Close to 40% of the population in advanced economies is fully vaccinated, according to the IMF. In emerging market economies, the vaccination rate is 11%, while low-income countries lag even further behind.
The IMF now predicts that the US economy will grow by 7% this year, 0.6 percentage points higher than in its previous forecast. The United Kingdom is also expected to expand output by 7%, an upward revision of 1.7 percentage points. The 19 countries that use the euro are set to experience 4.6% growth, a 0.2 percentage boost, while Canada is on track for 6.3% growth, a 1.3 percentage point upgrade.
Meanwhile, China is set to log growth of 8.1%, a slight downward revision amid fears that its recovery could be losing steam. Projections for economic growth in India received a sizable downgrade following a recent wave of Covid-19 infections. The country’s economy is now expected to grow by 9.5% this year, compared to a 12.5% projection in April.
“Faster-than-expected vaccination rates and return to normalcy have led to upgrades, while lack of access to vaccines and renewed waves of Covid-19 cases in some countries, notably India, have led to downgrades,” IMF chief economist Gita Gopinath said in a blog post.

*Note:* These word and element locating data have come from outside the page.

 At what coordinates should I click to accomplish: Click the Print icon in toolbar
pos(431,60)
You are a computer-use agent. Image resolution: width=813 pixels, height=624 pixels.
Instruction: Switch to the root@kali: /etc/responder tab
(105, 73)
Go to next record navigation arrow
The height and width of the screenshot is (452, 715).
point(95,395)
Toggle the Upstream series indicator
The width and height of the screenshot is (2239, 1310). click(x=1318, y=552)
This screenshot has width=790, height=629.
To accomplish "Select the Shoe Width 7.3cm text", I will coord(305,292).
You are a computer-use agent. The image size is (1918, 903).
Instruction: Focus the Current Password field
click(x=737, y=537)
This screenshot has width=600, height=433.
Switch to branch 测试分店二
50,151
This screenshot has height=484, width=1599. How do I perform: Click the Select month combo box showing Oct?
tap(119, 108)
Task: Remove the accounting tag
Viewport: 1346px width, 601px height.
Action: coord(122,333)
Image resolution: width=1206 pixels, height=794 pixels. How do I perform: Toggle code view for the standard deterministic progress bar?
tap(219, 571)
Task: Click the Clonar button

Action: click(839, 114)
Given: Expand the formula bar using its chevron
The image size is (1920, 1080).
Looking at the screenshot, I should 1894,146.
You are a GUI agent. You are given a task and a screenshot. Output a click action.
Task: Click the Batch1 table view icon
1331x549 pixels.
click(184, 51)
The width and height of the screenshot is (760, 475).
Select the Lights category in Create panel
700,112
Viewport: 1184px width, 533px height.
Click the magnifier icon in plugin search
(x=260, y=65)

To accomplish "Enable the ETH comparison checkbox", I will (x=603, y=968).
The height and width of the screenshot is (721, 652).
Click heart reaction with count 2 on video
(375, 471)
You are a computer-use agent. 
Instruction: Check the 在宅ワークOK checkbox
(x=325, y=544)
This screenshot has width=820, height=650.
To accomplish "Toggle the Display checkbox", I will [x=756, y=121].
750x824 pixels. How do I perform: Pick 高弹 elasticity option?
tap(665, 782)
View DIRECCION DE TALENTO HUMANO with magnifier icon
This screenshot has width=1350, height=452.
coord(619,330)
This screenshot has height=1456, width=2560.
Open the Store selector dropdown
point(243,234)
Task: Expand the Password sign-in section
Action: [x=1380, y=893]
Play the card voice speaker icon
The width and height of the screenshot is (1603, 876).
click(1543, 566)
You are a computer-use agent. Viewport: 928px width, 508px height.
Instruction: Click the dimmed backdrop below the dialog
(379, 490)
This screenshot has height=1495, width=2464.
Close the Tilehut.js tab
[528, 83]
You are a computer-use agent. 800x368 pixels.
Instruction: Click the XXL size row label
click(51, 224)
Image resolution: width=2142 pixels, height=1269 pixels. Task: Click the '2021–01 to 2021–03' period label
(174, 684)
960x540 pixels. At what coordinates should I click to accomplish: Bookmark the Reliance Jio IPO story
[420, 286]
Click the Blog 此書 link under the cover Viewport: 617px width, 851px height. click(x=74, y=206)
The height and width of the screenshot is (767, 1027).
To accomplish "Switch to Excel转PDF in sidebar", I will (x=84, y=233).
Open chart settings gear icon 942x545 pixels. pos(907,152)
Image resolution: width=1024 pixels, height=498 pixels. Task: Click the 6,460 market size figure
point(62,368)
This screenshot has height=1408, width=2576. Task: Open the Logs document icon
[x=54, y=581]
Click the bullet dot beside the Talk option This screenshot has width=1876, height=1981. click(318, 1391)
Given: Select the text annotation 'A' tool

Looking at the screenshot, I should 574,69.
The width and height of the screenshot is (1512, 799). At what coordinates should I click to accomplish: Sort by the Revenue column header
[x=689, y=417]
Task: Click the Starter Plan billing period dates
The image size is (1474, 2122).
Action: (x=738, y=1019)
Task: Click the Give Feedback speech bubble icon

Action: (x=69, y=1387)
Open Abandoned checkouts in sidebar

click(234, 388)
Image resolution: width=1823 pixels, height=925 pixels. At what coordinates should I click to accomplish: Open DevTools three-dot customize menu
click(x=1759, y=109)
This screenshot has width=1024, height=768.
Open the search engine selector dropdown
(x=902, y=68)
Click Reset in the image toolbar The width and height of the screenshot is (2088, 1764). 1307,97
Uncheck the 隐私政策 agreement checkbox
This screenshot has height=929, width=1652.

The IMF cautioned that different levels of policy support from governments could exacerbate the split.
“We are seeing continued sizable fiscal support in advanced economies with $4.6 trillion of announced pandemic-related measures available in 2021 and beyond,” Gopinath said. “On the other hand, in emerging market and developing economies most measures expired in 2020 and they are looking to rebuild fiscal buffers. Some emerging markets like Brazil, Hungary, Mexico, Russia and Turkey have also begun raising monetary policy rates to head off upward price pressures.”
However, even those countries on more solid footing aren’t in the clear, the IMF warned. It pointed to the risks posed by “highly infectious virus variants,” as well as a shock to financial markets, particularly in the United States, if central banks pull economic support sooner than expected.